* [SELECTED PASSAGE]:

————————

Less than half of the children in the Unrelated condition (n = 5) were able to answer more than 0.75 (6 out of 8) of memory trials correctly compared to 11 out of 12 children in the Story-schema condition, χ2(1, n = 24) = 4.11, p < 0.05. Like Experiment 1, these significant differences in memorization could be driving differences in generalization. An ANCOVA revealed that memory performance was not a significant covariate, F(1, 21) = 1.13, and training condition was a marginally significant factor, F(1, 21) = 4.23, p < 0.06, partial η2 = 0.16. The Schema-story training facilitated both children’s memorization of the initial instances and their generalization of the learned pattern.

The Schema-story apparently enabled these children to interpret the pictured events in new ways and to generalize those interpretations, a result that provides support for both the Schema Hypothesis and the Optimal Vagueness hypothesis. Children in the Schema-story condition were told how to interpret the cards rather than having to form an interpretation themselves (although applying this interpretation most likely did require some mental work) and they exhibited superior performance to children who simply received the labels. This result strongly suggests that the key is having an interpretation that makes sense. One of the difficulties for the Unrelated condition may be that it was too difficult to interpret a car–diamond–diamond scene as a “sharing” scene without some additional information. So, the insight of the Schema hypothesis still holds, that children need some background information (either from their own experiences or provided by an external source) to interpret a scene relationally. Although applying the given interpretation to the perceptual situation at hand may be slightly odd (diamonds sharing a car?), it may be that the oddness provides some opportunity for the child to work out how this perceptual situation instantiates sharing. Therein lies the contribution of the Optimal Vagueness hypothesis: perhaps to appropriately make use of a schema, the fit between the story and the situation may be better left vague and unexplained in order to promote interpretation and thus generalization. This experiment suggests that the benefit of work may not be the sheer effort exerted in finding an interpretation but simply the mental work of interpreting a scene, even if that interpretation is provided by someone else.

————————

* [GIVEN MATERIAL]:
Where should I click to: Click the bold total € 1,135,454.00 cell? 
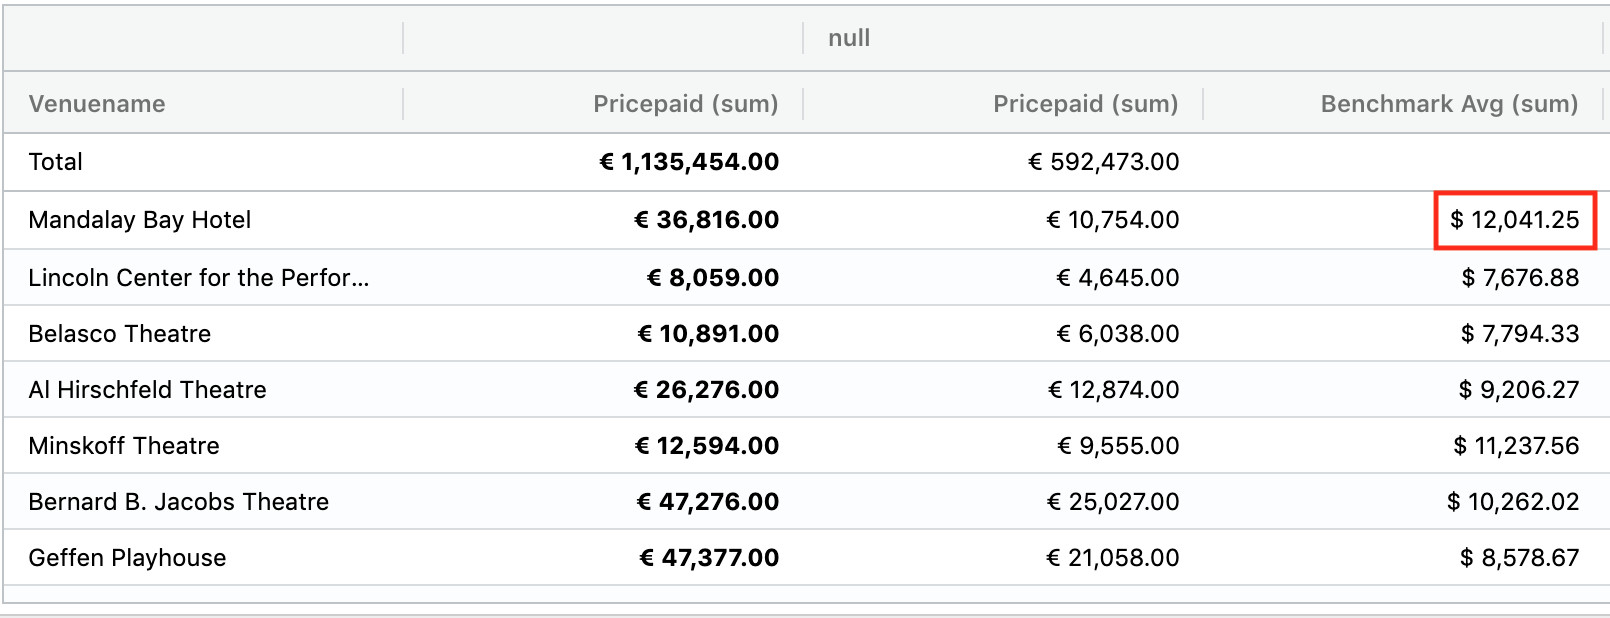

————————

* [AIM]:
Retype the stretch from "Less than half" through "the learned pattern." in the passage above on children's generalization in the Schema-story experiment, keeping every word and mark unchanged.

* [OUTPUT]:
Less than half of the children in the Unrelated condition (n = 5) were able to answer more than 0.75 (6 out of 8) of memory trials correctly compared to 11 out of 12 children in the Story-schema condition, χ2(1, n = 24) = 4.11, p < 0.05. Like Experiment 1, these significant differences in memorization could be driving differences in generalization. An ANCOVA revealed that memory performance was not a significant covariate, F(1, 21) = 1.13, and training condition was a marginally significant factor, F(1, 21) = 4.23, p < 0.06, partial η2 = 0.16. The Schema-story training facilitated both children’s memorization of the initial instances and their generalization of the learned pattern.